We who do not crucify – nothing shall hurt us that is of the ‘Nature’; neither our comings and goings from the womb, for we have the Key to all aesthetics.

Amen

In this sacred moment (here occurs the symbolic eating of flesh and blood) we forget our enemies: therefore let our dead children sleep. And let our dead loves arise, so they too may watch and enjoy our ecstasies. Let their animation be power to our memories and so resurge all ecstasy, for in this day there shall be no inhibitions.

Amen

Thou insatiable peripheral quadriga of sex.
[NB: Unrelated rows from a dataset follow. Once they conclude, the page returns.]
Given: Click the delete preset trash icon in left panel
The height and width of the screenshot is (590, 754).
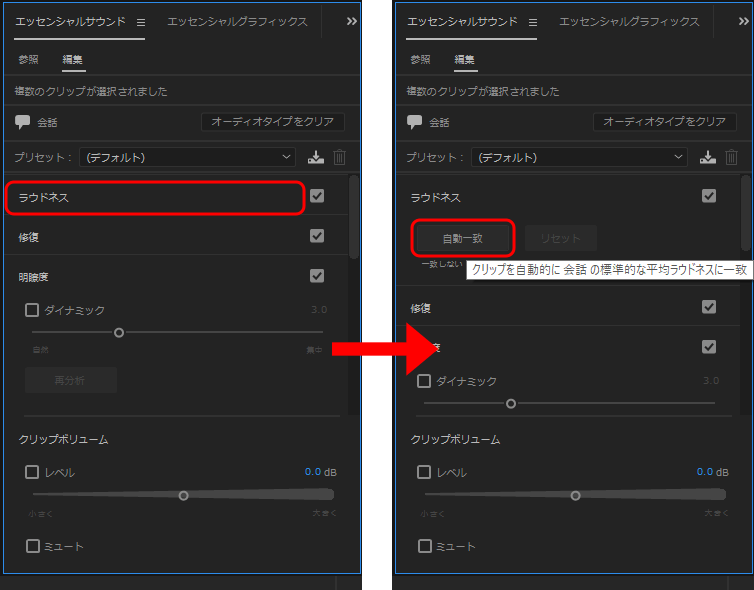Looking at the screenshot, I should pos(340,157).
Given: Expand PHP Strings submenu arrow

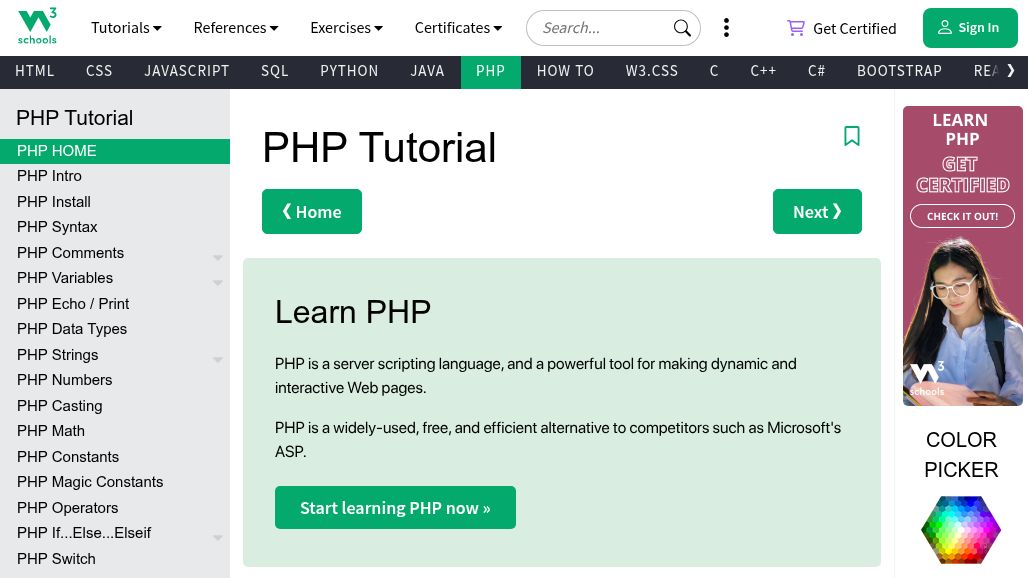Looking at the screenshot, I should [217, 359].
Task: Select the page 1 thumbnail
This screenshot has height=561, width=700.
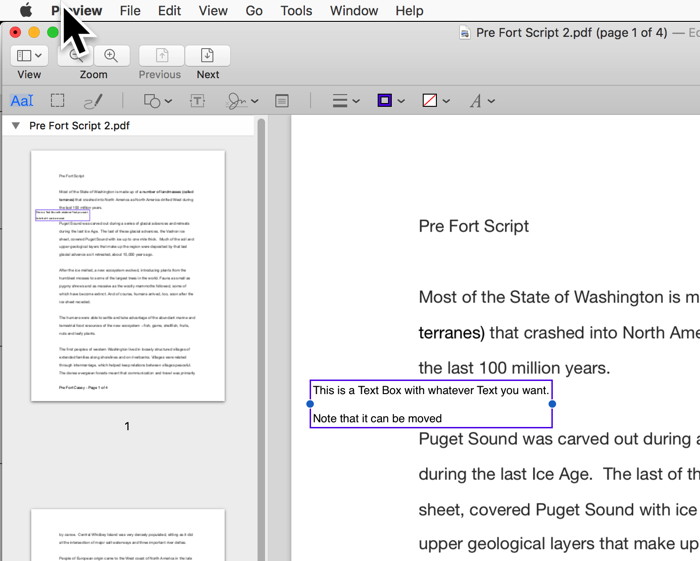Action: (x=127, y=275)
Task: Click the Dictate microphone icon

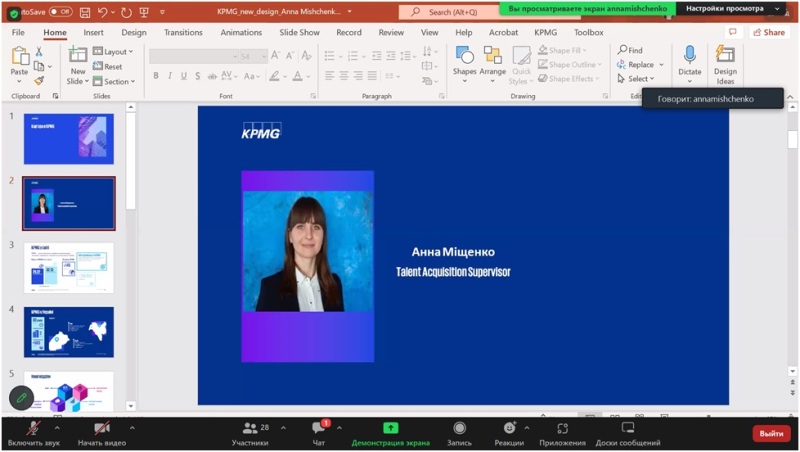Action: [689, 55]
Amen.” - THE PRAYER OF COMMUNION, Zoetic Grimoire of Zos

Above we see the words of Zos vel Thanatos - the sorcerer-artist Austin Osman Spare, honoured ancestor and geezer to a million chaos magicians, whether they know it or not.  Spare’s erotic exploration of aesthesis has a great deal in common with the Cosmogonic Eros mentioned by Ludwig Klages, and for Spare, the highest principle is that of Self-Love.

Such a principle is not solely masturbatory; rather it is a recognition, through Eros, of the multitude and variety of beauties and grotesqueries which the individual is capable if containing and expressing innately! To engage with all things in a Sexuality which has only a tangental relationship to the act of copulation – an erotognosis as it were; enabling a knowing of the world in its totality, a knowing in the Biblical sense almost.

If we are speaking of flesh and blood forming a carnal gate to the soul as we have been, if we are suggesting that body and soul are, in fact, not at all separate, then Gordon’s second post quite neatly backs us up, doesn’t it?

Here, he recounts the conception of the blog – the incarnation of it, and his return to doing magic. I hope he won’t mind me quoting a portion:

“Then at the end of the tomb I arrived at St Peter himself.

It bowled me over. I almost cried. The energy emanating from this tiny gilded casket was like nothing I have ever felt. Something had happened to this man.

So I stood there and thought about what this something might have been.

  • This man may have met something divine that we can still feel two thousand years later even after his bones have turned to dust.
  • He was somehow raised up or elevated about normal human status by… Something.
  • The faith of more than a billion people currently living on planet earth converging on this one tiny chamber have built something.

Whichever way you look at it, this was magic.

And this is what I love about chaos magic. The explanation doesn’t matter in the slightest. In fact, it’s probably speculating beyond the data. All you can know for certain is that something magical is happening.

The universe is magic. It didn’t matter that I currently had no ‘use’ for practical magic. Magic’s existence is too important to ignore. If magic exists -and it does- then that colours everything about your life.

That was it.

In that tomb I committed to pulling the sheets of the furniture in the wizard’s tower and firing up the octarine generator.”

The bones of St Peter, the flesh and blood focus of the Catholic Church, had an effect. A contact was made, and it wasn’t with some ethereal thing, but a very real and physical object. Now, we can argue for ages about whether it was directly the object, or something more subtle – that’s not the issue though.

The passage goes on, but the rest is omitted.